* [Stated task 1] In the article on dividend growth among Aim companies, translate this sentence into Spanish: "In this article I'll have a closer look to see whether we can whittle the field down further."
* [Stated task 2] Condense the paragraph beginning "Working in the personal injury claims market" from the article on dividend growth among Aim companies into one shorter sentence that keeps its main facts.
* [Stated task 3] According to the article on dividend growth among Aim companies, what inflation rate was used to drop lower-yielding companies from the list?

═════ Text provided

Published: 13:12 30 Mar 2017 BST

Growing savings

Earlier this week I did a trawl through the Alternative Investment Market (Aim) to identify companies that looked capable of sustained dividend growth.

The trawl came up with 13 companies, which is not an auspicious number, so we dumped those yielding less than inflation (2.3%), trimming the field to six.

In this article I’ll have a closer look to see whether we can whittle the field down further.

NAHL Group

NAHL Group plc (LON:NAH), which trades as the official sounding National Accident Helpline, is yielding an eye-popping dividend yield of almost 12%.

Working in the personal injury claims market, the future is extremely cloudy for the company, and what the 12% yield is telling us is that the market is expecting things to get rocky and for the dividend to be cut or binned altogether.

══════════
═════ Collected material

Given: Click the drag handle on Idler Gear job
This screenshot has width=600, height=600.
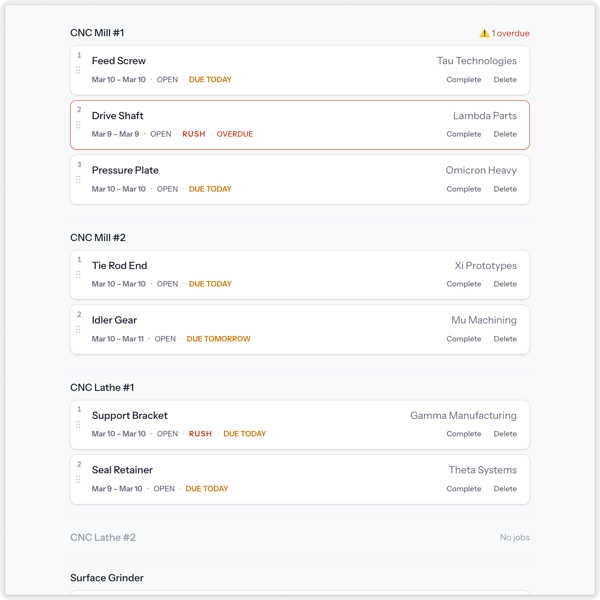Looking at the screenshot, I should click(78, 330).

══════════

* [Final answer 1] En este artículo examinaré más de cerca si podemos reducir aún más el grupo de candidatas.

* [Final answer 2] NAHL Group's future in the personal injury claims market is very uncertain, and its 12% yield shows the market expects trouble and a cut or complete removal of the dividend.

* [Final answer 3] 2.3%